▸ **Exercise materials**
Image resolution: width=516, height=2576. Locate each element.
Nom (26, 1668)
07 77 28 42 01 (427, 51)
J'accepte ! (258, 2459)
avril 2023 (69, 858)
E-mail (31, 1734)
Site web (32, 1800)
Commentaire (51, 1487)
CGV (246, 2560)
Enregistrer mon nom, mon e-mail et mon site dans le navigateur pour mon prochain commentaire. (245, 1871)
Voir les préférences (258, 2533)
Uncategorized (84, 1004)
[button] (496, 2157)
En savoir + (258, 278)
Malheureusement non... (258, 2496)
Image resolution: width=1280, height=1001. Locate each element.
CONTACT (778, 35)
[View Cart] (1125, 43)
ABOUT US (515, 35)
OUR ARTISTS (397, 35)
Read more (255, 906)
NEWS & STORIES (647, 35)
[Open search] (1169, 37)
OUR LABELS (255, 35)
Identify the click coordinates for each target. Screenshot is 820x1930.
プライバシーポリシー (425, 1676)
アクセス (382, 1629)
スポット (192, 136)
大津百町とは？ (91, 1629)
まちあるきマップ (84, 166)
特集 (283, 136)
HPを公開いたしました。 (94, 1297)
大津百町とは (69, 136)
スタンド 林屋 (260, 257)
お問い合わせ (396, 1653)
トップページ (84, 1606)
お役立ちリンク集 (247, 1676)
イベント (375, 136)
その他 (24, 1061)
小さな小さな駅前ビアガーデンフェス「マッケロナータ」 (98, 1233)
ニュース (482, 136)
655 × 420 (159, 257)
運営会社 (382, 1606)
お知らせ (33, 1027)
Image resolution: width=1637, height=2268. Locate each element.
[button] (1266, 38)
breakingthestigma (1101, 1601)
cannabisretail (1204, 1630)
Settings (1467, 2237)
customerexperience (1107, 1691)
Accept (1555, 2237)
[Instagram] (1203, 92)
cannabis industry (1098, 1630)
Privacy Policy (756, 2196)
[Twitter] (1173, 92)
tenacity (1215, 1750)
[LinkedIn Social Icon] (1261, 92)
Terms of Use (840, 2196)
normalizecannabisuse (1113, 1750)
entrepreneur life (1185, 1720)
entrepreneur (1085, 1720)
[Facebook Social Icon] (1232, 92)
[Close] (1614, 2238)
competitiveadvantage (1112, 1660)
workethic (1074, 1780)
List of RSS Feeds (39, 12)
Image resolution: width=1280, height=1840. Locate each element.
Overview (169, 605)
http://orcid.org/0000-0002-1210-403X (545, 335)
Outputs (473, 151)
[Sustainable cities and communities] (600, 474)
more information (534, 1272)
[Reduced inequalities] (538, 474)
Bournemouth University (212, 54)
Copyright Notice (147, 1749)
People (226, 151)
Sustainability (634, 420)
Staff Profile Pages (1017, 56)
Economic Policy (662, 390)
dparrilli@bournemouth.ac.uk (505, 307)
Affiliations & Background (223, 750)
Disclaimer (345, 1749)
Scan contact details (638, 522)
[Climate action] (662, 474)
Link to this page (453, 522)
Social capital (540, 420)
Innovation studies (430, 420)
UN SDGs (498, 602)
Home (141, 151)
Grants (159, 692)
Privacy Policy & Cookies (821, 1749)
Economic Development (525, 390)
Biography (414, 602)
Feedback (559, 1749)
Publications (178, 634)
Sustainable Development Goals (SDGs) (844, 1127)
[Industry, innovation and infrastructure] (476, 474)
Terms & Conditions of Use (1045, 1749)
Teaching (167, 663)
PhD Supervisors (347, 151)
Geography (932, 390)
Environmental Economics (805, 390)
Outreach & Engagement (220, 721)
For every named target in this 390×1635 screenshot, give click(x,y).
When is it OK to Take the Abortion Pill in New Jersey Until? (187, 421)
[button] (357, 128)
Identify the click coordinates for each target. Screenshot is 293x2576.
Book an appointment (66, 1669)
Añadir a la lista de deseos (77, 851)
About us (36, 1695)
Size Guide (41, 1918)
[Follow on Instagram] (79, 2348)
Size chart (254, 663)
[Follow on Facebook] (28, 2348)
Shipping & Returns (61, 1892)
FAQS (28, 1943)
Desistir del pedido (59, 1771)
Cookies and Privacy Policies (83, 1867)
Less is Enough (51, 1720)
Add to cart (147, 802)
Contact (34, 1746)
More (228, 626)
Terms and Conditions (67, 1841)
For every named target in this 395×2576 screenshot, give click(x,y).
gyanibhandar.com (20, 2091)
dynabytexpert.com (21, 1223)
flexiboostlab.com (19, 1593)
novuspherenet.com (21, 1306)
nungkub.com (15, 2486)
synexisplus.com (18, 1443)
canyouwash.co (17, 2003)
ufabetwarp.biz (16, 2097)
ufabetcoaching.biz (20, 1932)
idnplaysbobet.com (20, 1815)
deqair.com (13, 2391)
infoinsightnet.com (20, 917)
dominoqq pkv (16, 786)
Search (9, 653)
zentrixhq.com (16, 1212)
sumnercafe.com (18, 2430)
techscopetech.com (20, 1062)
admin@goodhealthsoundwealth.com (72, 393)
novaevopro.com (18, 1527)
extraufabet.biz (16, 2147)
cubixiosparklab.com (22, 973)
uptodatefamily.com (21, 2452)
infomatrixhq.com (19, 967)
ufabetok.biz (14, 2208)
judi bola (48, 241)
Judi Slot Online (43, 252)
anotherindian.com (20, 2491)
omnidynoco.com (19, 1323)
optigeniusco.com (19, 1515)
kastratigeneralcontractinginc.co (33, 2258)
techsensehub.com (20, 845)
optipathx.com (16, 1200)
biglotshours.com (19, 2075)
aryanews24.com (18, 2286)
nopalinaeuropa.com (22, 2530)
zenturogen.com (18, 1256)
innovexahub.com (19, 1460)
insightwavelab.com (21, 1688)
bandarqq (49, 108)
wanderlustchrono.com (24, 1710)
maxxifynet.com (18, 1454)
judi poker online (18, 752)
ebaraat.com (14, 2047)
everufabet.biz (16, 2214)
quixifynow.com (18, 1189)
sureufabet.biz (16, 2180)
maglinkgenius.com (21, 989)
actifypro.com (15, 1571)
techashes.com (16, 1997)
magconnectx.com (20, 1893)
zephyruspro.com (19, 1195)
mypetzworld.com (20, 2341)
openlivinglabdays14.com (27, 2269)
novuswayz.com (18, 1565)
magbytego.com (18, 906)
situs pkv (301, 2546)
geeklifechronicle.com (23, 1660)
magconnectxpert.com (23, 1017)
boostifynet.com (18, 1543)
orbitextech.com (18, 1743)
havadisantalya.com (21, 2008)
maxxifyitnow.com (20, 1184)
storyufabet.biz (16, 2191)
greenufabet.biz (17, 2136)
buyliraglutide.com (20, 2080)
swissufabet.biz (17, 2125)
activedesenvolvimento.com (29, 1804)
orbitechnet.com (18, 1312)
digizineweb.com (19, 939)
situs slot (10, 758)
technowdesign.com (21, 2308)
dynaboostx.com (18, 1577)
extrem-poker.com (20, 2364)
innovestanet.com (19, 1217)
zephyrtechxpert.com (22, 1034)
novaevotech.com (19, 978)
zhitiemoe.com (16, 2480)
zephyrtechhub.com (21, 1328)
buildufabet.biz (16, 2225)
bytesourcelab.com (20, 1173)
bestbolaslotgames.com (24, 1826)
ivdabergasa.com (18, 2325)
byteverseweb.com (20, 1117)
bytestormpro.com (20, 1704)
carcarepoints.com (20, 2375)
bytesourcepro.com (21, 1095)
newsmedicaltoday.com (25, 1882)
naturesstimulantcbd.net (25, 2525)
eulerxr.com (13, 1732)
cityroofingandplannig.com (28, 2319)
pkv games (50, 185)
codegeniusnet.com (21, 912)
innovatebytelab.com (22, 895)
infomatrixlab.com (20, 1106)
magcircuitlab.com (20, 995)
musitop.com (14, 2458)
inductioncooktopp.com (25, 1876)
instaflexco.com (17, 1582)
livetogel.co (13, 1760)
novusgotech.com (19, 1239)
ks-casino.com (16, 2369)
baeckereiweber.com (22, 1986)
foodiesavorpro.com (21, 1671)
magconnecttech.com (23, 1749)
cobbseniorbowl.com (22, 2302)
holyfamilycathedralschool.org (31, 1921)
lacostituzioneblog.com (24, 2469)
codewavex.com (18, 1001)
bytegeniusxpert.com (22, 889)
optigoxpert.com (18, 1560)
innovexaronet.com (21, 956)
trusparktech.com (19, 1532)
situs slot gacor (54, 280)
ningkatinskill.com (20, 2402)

▸ **Problem to work on**
Which lines run from the one containing "codegeniusnet.com (21, 912)" to the end of the data? Output them exactly, with nothing added.

▸ **Final answer**
codegeniusnet.com (21, 912)
innovatebytelab.com (22, 895)
infomatrixlab.com (20, 1106)
magcircuitlab.com (20, 995)
musitop.com (14, 2458)
inductioncooktopp.com (25, 1876)
instaflexco.com (17, 1582)
livetogel.co (13, 1760)
novusgotech.com (19, 1239)
ks-casino.com (16, 2369)
baeckereiweber.com (22, 1986)
foodiesavorpro.com (21, 1671)
magconnecttech.com (23, 1749)
cobbseniorbowl.com (22, 2302)
holyfamilycathedralschool.org (31, 1921)
lacostituzioneblog.com (24, 2469)
codewavex.com (18, 1001)
bytegeniusxpert.com (22, 889)
optigoxpert.com (18, 1560)
innovexaronet.com (21, 956)
trusparktech.com (19, 1532)
situs slot gacor (54, 280)
ningkatinskill.com (20, 2402)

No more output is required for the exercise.